I'm suggesting therefore, that these stories existed as a means of preserving family stability and identity. In a migratory existence, across an uncertain wilderness populated by Cherokee Indians and hostile animals, the saga was the means of integrating and stabilising and identifying the family and its relationships; the family which says together stays together. The family saga identified the family as a corporate entity and gave the members a corporate identity.
This explains why the Hammonses saga only goes back as far as their arrival on the frontier. They are not a self sustaining social unit before that point. It also explains why I think other families would possess traditions rather than sagas. The need for a corporate identity is a universal fact of family life and every family finds an expression of identity via its kinship lore, but seldom would we find the need quite so pressing as here.

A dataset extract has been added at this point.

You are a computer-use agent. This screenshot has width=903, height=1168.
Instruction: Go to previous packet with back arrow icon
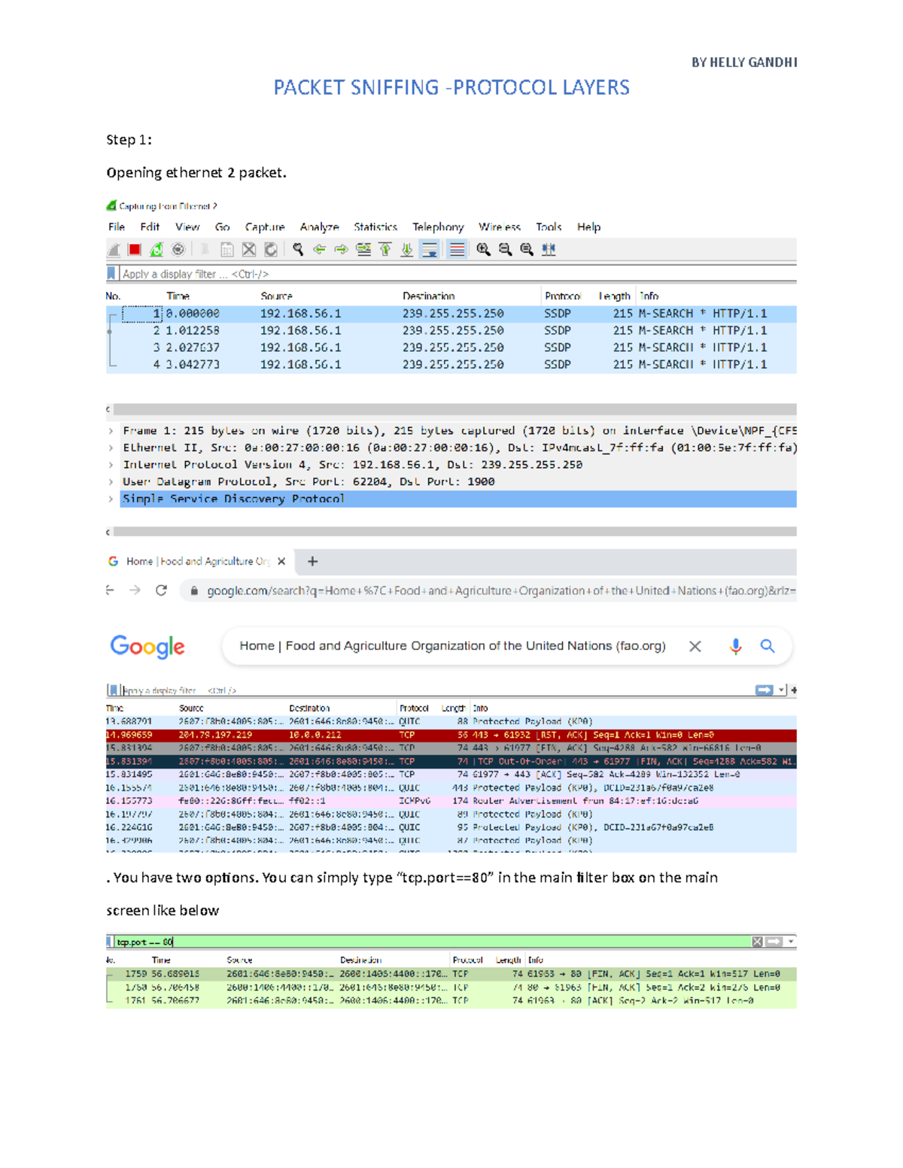[321, 248]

The issues I have raised are not idle ones. Folklore is an integral part of a cultural whole which cannot be understood as a collection of individual elements in isolation from the rest of culture. That is something for which the academic world still has to develop an adequate theoretical framework. Come to that, the academic world has yet to develop an adequate framework with which to apprehend the theories of Cecil Sharp. Among the less cerebrally committed, casual imbibing of Sharp's theories, and those of other evolutionary folklorists, has led to a folk revival ideology which is both chauvinistic and antiquarian. Folklore is not about old English maypoles and morris bells, or about old English Appalachia. It is that part of our culture which we as ordinary people can call our own. Digging the sounds on this release would be a small but worthwhile step in realising that assertion. Understanding them as part of people's lives would be a much bigger one.